> [WHAT YOU ARE ASKED TO DO]: Select from the records below every line that has the word "drawing" in it.

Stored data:
# # # #
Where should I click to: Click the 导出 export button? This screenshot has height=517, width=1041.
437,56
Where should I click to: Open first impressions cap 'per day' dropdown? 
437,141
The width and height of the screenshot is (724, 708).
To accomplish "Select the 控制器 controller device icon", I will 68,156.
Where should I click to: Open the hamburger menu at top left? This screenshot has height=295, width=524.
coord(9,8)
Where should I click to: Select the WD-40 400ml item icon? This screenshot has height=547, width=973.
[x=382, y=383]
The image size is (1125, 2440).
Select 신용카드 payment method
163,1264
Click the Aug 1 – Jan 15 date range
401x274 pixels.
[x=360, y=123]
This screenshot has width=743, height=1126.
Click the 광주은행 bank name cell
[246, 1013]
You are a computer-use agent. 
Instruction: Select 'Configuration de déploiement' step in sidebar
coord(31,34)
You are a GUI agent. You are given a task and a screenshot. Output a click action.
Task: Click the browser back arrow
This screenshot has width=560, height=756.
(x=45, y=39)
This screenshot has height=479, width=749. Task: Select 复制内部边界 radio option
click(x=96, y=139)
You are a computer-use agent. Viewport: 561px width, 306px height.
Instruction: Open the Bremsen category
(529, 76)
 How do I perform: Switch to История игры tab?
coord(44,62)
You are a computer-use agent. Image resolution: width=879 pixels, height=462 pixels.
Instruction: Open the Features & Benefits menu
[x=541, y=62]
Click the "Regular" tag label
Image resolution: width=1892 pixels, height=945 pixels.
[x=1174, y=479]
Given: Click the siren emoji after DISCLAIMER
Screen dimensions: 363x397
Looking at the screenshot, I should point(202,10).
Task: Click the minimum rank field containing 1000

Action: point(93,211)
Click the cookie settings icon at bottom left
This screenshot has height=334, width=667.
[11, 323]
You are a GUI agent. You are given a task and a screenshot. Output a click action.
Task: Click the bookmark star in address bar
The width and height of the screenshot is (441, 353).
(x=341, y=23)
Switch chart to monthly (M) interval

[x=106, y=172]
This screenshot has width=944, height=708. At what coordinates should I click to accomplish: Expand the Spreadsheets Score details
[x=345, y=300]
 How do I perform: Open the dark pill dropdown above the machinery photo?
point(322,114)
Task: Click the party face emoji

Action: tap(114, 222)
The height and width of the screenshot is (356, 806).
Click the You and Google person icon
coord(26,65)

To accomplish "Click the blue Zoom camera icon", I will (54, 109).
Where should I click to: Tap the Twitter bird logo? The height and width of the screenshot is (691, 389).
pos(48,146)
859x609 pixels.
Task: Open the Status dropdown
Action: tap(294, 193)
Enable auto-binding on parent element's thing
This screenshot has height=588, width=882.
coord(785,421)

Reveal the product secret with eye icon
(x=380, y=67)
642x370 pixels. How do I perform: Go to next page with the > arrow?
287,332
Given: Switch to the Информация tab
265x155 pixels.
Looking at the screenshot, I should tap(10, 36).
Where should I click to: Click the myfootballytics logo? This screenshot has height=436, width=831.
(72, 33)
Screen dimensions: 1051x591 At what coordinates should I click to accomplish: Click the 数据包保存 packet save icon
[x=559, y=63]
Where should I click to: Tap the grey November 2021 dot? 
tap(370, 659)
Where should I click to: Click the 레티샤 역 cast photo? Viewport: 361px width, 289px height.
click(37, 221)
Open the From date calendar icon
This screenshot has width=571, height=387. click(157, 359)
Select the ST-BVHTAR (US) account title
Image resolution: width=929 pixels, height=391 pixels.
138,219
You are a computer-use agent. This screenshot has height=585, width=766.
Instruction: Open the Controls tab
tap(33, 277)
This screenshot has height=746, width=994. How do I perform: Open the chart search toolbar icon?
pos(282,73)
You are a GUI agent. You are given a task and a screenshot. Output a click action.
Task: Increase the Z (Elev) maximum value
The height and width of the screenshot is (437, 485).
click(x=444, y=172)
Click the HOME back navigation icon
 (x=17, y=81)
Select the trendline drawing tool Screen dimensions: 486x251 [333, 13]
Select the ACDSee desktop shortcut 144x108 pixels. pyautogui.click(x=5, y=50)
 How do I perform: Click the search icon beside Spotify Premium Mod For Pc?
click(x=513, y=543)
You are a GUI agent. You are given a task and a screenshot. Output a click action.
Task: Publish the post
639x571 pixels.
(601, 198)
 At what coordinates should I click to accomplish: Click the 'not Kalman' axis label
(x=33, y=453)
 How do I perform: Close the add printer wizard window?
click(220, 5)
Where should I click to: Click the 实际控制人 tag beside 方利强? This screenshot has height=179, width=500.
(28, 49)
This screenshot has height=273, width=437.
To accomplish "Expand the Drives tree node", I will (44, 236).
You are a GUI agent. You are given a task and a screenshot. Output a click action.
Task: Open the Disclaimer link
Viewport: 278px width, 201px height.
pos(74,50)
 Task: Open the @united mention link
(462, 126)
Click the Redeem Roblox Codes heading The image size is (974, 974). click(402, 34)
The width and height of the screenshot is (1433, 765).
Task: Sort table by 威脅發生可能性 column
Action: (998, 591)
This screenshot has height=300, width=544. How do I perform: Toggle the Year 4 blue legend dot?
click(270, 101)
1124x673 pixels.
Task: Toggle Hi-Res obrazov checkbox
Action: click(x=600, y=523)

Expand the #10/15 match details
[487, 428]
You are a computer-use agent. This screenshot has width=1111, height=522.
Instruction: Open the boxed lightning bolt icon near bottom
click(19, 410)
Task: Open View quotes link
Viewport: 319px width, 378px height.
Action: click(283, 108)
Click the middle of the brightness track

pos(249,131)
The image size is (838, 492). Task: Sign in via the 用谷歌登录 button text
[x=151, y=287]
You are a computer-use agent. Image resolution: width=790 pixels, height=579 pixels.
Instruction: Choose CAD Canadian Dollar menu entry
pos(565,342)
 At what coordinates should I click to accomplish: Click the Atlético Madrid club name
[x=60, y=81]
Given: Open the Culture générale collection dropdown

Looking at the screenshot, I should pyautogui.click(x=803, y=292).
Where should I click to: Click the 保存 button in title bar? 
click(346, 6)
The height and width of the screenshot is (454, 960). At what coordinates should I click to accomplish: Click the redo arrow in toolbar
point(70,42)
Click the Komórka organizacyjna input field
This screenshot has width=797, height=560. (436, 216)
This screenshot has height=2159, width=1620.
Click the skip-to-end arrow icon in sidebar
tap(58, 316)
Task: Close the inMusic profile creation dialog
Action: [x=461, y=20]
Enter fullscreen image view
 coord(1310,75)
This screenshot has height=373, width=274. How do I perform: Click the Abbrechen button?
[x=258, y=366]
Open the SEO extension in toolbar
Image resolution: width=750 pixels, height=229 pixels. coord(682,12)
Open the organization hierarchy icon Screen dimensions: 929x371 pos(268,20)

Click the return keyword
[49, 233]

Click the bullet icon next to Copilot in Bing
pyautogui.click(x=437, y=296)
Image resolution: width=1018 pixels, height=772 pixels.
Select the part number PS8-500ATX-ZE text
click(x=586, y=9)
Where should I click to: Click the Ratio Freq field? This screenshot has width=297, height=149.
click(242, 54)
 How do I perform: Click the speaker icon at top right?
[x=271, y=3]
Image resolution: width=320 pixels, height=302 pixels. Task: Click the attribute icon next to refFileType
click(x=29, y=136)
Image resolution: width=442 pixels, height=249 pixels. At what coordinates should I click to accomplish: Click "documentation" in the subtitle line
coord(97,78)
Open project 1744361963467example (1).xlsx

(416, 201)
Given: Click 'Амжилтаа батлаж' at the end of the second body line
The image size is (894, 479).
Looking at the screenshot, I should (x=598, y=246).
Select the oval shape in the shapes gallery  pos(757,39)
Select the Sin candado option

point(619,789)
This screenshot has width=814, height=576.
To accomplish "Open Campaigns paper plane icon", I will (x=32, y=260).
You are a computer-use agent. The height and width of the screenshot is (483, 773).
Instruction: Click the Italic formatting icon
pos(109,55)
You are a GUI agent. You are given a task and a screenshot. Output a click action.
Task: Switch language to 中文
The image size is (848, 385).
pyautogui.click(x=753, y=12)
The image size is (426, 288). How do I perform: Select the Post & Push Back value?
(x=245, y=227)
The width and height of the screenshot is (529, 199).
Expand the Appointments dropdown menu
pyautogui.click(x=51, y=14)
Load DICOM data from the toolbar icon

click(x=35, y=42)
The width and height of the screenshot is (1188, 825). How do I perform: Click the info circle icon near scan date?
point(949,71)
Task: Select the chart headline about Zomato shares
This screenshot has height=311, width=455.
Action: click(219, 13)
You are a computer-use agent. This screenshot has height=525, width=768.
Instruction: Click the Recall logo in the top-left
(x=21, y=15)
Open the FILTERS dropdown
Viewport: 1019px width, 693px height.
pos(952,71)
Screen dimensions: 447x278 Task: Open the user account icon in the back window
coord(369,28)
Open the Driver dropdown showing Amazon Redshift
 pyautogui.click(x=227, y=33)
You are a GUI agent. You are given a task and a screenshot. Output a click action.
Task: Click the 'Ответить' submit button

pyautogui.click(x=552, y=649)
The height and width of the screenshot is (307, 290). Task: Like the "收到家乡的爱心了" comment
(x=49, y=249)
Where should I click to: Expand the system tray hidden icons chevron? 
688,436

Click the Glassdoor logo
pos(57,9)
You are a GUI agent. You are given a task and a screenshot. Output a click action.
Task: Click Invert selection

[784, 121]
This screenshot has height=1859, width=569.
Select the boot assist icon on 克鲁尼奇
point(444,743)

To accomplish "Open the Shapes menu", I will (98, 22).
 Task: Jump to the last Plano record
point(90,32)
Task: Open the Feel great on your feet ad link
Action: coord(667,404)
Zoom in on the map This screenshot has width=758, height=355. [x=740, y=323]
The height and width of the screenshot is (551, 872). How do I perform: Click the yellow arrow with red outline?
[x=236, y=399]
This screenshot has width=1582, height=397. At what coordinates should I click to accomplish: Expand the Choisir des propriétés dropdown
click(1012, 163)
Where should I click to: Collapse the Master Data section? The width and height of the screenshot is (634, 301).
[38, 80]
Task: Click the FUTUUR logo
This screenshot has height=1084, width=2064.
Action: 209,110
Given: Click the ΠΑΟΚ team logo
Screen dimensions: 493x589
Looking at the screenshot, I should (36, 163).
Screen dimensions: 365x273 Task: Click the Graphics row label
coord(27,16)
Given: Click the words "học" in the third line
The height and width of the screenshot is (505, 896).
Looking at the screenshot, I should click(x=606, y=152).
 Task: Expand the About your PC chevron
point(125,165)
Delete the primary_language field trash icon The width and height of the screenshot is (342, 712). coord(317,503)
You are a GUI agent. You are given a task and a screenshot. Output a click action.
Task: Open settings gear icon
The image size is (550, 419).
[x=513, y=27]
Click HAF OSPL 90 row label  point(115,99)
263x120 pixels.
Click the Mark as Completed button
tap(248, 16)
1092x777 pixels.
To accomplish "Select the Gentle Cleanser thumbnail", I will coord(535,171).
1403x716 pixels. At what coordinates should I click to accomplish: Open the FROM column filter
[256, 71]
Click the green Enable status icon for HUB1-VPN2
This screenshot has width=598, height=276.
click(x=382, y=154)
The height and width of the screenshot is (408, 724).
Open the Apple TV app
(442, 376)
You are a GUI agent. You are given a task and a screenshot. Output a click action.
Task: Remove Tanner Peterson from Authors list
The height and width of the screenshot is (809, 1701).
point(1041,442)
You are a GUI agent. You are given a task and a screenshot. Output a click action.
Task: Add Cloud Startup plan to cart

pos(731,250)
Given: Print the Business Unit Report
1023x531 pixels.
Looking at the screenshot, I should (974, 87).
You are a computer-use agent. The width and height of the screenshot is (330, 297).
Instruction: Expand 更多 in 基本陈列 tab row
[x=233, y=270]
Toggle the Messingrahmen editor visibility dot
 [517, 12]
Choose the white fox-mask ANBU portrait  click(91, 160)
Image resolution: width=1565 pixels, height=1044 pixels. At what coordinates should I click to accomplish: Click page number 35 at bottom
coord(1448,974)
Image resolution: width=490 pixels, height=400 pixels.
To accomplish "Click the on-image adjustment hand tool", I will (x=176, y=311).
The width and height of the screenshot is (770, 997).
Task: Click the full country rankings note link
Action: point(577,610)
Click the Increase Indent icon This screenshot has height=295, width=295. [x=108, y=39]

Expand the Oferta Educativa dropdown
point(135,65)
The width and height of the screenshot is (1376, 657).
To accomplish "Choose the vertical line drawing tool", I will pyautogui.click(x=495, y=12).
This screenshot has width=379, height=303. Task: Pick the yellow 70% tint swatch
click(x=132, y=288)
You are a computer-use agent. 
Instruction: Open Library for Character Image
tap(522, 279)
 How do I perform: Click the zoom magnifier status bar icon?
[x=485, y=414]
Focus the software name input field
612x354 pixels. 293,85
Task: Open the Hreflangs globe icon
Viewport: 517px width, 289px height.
# # # #
> [REPLY TO THE EXERCISE]:
Select the trendline drawing tool Screen dimensions: 486x251 [333, 13]
To accomplish "Choose the vertical line drawing tool", I will pyautogui.click(x=495, y=12).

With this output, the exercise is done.